Download or read book Rivers A Very Short Introduction written by Nick Middleton and published by Oxford University Press. This book was released on 2012-04-26 with total page 153 pages. Available in PDF, EPUB and Kindle. Book excerpt: Rivers have played an extraordinarily important role in creating the world in which we live. They create landscapes and provide water to people, plants and animals, nourishing both town and country. The flow of rivers has enthused poets and painters, explorers and pilgrims. Rivers have acted as cradles for civilization and agents of disaster; a river may be a barrier or a highway, it can bear trade and sediment, culture and conflict. A river may inspire or it may terrify. This Very Short Introduction is a celebration of rivers in all their diversity. Nick Middleton covers a wide and eclectic range of river-based themes, from physical geography to mythology, to industrial history and literary criticism. Worshipped and revered, respected and feared, rivers reflect both the natural and social history of our planet. ABOUT THE SERIES: The Very Short Introductions series from Oxford University Press contains hundreds of titles in almost every subject area. These pocket-sized books are the perfect way to get ahead in a new subject quickly. Our expert authors combine facts, analysis, perspective, new ideas, and enthusiasm to make interesting and challenging topics highly readable.

Book The Artist  the Philosopher  and the Warrior

Download or read book The Artist the Philosopher and the Warrior written by Paul Strathern and published by Bantam. This book was released on 2009-09-29 with total page 482 pages. Available in PDF, EPUB and Kindle. Book excerpt: Leonardo da Vinci, Niccolò Machiavelli, and Cesare Borgia—three iconic figures whose intersecting lives provide the basis for this astonishing work of narrative history. They could not have been more different, and they would meet only for a short time in 1502, but the events that transpired when they did would significantly alter each man’s perceptions—and the course of Western history. In 1502, Italy was riven by conflict, with the city of Florence as the ultimate prize.
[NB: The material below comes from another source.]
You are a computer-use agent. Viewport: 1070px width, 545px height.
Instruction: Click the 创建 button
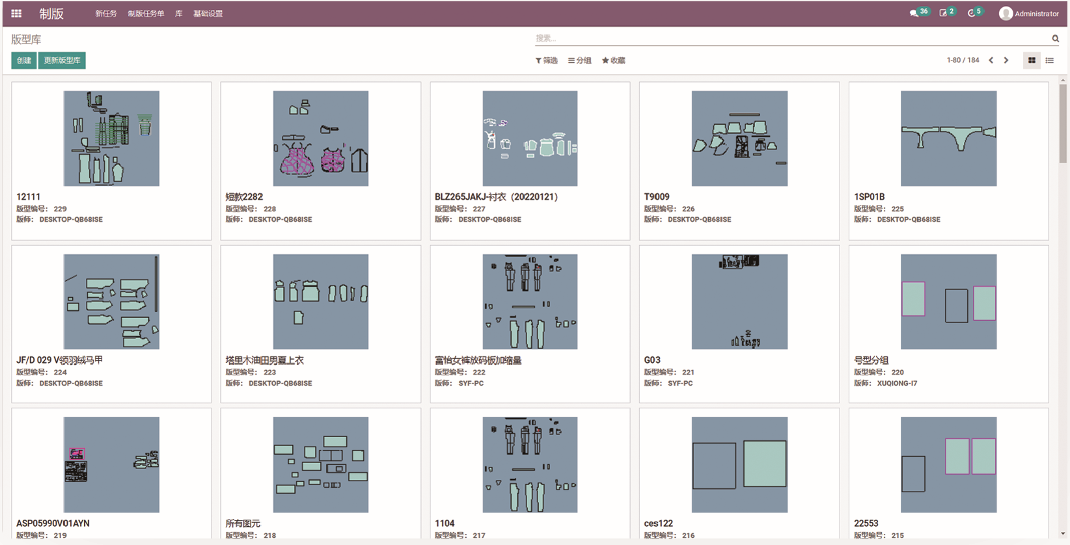(x=23, y=61)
Machiavelli, the consummate political manipulator, attempted to placate the savage Borgia by volunteering Leonardo to be Borgia’s chief military engineer. That autumn, the three men embarked together on a brief, perilous, and fateful journey through the mountains, remote villages, and hill towns of the Italian Romagna—the details of which were revealed in Machiavelli’s frequent dispatches and Leonardo’s meticulous notebooks. Superbly written and thoroughly researched, The Artist, the Philosopher, and the Warrior is a work of narrative genius—whose subject is the nature of genius itself.

Book The History of Large Federal Dams

Download or read book The History of Large Federal Dams written by David Billington and published by CreateSpace. This book was released on 2013-04-02 with total page 626 pages. Available in PDF, EPUB and Kindle. Book excerpt: This history explores the story of federal contributions to dam planning, design, and construction by carefully selecting those dams and river systems that seem particularly critical to the story. The history also addresses some of the negative environmental consequences of dam-building, a series of problems that today both Reclamation and the U.S. Army Corps of Engineers seek to resolve.